[Saved data entries]
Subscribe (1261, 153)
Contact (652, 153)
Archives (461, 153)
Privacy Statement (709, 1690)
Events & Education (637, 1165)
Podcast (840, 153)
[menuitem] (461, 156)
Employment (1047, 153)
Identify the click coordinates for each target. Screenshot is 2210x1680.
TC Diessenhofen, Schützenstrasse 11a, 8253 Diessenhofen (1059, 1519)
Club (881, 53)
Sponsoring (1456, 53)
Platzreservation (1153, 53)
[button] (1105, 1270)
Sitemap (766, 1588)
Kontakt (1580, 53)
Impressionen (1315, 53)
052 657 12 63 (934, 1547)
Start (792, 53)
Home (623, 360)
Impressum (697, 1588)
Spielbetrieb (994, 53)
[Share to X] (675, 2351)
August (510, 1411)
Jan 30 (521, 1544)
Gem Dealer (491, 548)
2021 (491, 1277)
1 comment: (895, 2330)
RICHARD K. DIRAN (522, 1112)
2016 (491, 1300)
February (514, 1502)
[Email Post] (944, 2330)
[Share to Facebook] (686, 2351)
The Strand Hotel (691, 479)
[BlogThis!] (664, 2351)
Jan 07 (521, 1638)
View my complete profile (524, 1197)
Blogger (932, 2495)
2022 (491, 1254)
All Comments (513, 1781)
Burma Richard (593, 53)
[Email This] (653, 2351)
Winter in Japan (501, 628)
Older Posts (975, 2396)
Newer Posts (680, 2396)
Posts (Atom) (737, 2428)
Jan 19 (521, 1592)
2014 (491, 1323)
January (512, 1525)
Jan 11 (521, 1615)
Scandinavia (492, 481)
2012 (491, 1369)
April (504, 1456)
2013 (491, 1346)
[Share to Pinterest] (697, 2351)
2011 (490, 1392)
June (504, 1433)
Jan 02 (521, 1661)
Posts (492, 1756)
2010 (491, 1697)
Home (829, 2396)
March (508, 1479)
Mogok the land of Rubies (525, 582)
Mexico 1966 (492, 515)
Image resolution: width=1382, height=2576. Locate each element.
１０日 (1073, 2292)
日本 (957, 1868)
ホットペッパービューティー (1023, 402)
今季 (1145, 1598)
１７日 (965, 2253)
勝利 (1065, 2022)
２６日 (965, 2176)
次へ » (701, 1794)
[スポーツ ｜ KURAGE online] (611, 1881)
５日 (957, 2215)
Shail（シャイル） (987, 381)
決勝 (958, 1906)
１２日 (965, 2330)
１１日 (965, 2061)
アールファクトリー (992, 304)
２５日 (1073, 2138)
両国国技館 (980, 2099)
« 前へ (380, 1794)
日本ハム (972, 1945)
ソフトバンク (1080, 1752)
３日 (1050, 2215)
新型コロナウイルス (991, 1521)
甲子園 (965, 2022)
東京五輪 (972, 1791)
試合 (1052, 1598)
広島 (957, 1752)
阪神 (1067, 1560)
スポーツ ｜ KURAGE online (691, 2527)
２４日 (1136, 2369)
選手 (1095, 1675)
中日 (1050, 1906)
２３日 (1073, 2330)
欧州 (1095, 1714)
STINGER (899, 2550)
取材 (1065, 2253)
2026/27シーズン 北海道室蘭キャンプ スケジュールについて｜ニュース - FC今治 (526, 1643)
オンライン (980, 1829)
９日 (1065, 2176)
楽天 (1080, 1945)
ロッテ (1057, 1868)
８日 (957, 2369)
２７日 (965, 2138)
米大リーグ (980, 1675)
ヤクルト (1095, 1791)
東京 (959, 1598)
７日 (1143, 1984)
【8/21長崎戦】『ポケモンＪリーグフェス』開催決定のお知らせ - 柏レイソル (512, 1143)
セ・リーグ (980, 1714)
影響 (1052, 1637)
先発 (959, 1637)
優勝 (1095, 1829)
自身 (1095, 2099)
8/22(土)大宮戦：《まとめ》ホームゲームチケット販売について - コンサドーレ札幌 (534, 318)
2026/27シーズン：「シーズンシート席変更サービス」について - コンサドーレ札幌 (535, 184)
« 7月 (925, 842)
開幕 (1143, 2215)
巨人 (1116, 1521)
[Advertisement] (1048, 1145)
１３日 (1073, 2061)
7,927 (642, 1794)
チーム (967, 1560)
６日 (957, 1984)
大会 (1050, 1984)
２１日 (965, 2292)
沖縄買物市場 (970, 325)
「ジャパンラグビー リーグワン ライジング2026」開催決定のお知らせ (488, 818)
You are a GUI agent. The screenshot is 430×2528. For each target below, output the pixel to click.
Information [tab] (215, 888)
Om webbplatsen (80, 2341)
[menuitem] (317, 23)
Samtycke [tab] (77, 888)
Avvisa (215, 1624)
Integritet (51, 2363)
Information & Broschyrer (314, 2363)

Work instruction: The answer must be the line containing "日本ハム (972, 1945)" and every line after it through the last line of the records above, repeated exactly.

Output for this exercise:
日本ハム (972, 1945)
ソフトバンク (1080, 1752)
３日 (1050, 2215)
新型コロナウイルス (991, 1521)
甲子園 (965, 2022)
東京五輪 (972, 1791)
試合 (1052, 1598)
広島 (957, 1752)
阪神 (1067, 1560)
スポーツ ｜ KURAGE online (691, 2527)
２４日 (1136, 2369)
選手 (1095, 1675)
中日 (1050, 1906)
２３日 (1073, 2330)
欧州 (1095, 1714)
STINGER (899, 2550)
取材 (1065, 2253)
2026/27シーズン 北海道室蘭キャンプ スケジュールについて｜ニュース - FC今治 (526, 1643)
オンライン (980, 1829)
９日 (1065, 2176)
楽天 (1080, 1945)
ロッテ (1057, 1868)
８日 (957, 2369)
２７日 (965, 2138)
米大リーグ (980, 1675)
ヤクルト (1095, 1791)
東京 (959, 1598)
７日 (1143, 1984)
【8/21長崎戦】『ポケモンＪリーグフェス』開催決定のお知らせ - 柏レイソル (512, 1143)
セ・リーグ (980, 1714)
影響 (1052, 1637)
先発 (959, 1637)
優勝 (1095, 1829)
自身 (1095, 2099)
8/22(土)大宮戦：《まとめ》ホームゲームチケット販売について - コンサドーレ札幌 (534, 318)
2026/27シーズン：「シーズンシート席変更サービス」について - コンサドーレ札幌 (535, 184)
« 7月 (925, 842)
開幕 (1143, 2215)
巨人 (1116, 1521)
[Advertisement] (1048, 1145)
１３日 (1073, 2061)
7,927 (642, 1794)
チーム (967, 1560)
６日 (957, 1984)
大会 (1050, 1984)
２１日 (965, 2292)
沖縄買物市場 (970, 325)
「ジャパンラグビー リーグワン ライジング2026」開催決定のお知らせ (488, 818)
You are a GUI agent. The screenshot is 430×2528. For each target below, output the pixel to click.
Information [tab] (215, 888)
Om webbplatsen (80, 2341)
[menuitem] (317, 23)
Samtycke [tab] (77, 888)
Avvisa (215, 1624)
Integritet (51, 2363)
Information & Broschyrer (314, 2363)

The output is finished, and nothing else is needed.